------ PAGE TEXT ------

Overview
Omnilingual ASR supports multiple audio input formats for flexible integration. All formats are automatically preprocessed (decoded, resampled to 16kHz, converted to mono, and normalized) by the inference pipeline.
AudioInput is a type alias representing a list of audio samples in one of several supported formats:
AudioInput = (
List[Path]
| List[str]
| List[str | Path]
| List[bytes]
| List[NDArray[np.int8]]
| List[bytes | NDArray[np.int8]]
| List[Dict[str, Any]]
)
1. File Paths (str or Path)
Provide paths to audio files on disk.
from pathlib import Path
from omnilingual_asr.models.inference import ASRInferencePipeline
pipeline = ASRInferencePipeline("omniASR_LLM_7B")
# Using strings
audio_files = ["audio1.wav", "audio2.mp3", "/path/to/audio3.flac"]
transcriptions = pipeline.transcribe(audio_files)
# Using Path objects
audio_files = [
Path("audio1.wav"),
Path("/absolute/path/audio2.wav")
]
transcriptions = pipeline.transcribe(audio_files)
Supports common audio formats: WAV, MP3, FLAC, OGG, M4A, etc.
2. Raw Audio Bytes
Provide audio data as raw bytes (e.g., from HTTP requests or in-memory buffers).
import requests
pipeline = ASRInferencePipeline("omniASR_LLM_7B")
# From HTTP request
response = requests.get("https://example.com/audio.wav")
audio_bytes = [response.content]
transcriptions = pipeline.transcribe(audio_bytes)
# From file reading
with open("audio.wav", "rb") as f:
audio_data = f.read()
transcriptions = pipeline.transcribe([audio_data])
3. NumPy Arrays
Provide audio data as NumPy arrays (uint8 or int8 dtype).
import numpy as np
pipeline = ASRInferencePipeline("omniASR_LLM_7B")
# From encoded audio bytes
audio_array = np.frombuffer(audio_bytes, dtype=np.uint8)
transcriptions = pipeline.transcribe([audio_array])
Only uint8 and int8 dtypes are supported for NumPy arrays. Other dtypes will raise an assertion error.
4. Pre-decoded Audio Dictionaries
Provide already-decoded audio with waveform and sample rate. This is the most efficient format if you’ve already decoded the audio.
import torch
import torchaudio
pipeline = ASRInferencePipeline("omniASR_LLM_7B")
# Load and decode audio externally
waveform, sample_rate = torchaudio.load("audio.wav")
# Convert to dictionary format
audio_dict = {
"waveform": waveform,
"sample_rate": sample_rate
}
transcriptions = pipeline.transcribe([audio_dict])

------ SUPPLIED RECORDS ------

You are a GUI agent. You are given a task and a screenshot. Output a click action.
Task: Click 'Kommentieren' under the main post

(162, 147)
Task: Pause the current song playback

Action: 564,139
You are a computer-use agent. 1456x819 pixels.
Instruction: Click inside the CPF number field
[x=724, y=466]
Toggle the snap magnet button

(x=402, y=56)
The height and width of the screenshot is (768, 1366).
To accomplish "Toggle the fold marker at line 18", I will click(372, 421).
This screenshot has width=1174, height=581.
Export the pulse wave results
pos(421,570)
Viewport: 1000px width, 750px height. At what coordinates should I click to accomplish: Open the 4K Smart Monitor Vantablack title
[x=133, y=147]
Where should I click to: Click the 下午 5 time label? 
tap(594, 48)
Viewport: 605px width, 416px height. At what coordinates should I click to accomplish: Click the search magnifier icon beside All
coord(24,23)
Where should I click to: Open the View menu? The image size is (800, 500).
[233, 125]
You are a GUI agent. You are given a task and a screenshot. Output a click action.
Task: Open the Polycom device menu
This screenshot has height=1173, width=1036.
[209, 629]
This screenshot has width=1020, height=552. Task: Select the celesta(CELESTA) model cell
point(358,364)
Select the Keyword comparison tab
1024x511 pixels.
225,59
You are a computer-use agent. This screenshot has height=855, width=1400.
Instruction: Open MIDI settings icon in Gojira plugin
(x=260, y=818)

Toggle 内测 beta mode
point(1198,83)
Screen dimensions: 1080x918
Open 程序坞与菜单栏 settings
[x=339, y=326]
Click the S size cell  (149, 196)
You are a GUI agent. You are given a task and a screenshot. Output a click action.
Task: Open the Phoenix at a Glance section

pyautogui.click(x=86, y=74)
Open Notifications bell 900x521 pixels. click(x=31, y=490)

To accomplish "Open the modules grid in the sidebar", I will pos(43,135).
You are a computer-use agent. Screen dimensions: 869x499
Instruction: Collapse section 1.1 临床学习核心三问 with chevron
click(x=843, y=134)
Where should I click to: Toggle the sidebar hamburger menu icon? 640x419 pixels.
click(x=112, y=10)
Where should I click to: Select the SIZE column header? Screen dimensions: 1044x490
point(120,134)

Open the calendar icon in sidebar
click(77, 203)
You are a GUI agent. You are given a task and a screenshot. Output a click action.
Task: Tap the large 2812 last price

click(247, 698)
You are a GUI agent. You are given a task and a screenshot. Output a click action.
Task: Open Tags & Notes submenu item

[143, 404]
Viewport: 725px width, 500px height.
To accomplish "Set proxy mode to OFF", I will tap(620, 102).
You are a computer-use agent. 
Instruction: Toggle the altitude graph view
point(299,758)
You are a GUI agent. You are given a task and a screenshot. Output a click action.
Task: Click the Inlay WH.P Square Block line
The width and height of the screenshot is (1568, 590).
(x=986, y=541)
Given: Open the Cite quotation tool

------

TO DO: According to the audio input formats page above, which NumPy dtypes can be passed to the pipeline?

CORRECT RESULT: Only uint8 and int8; any other dtype raises an assertion error.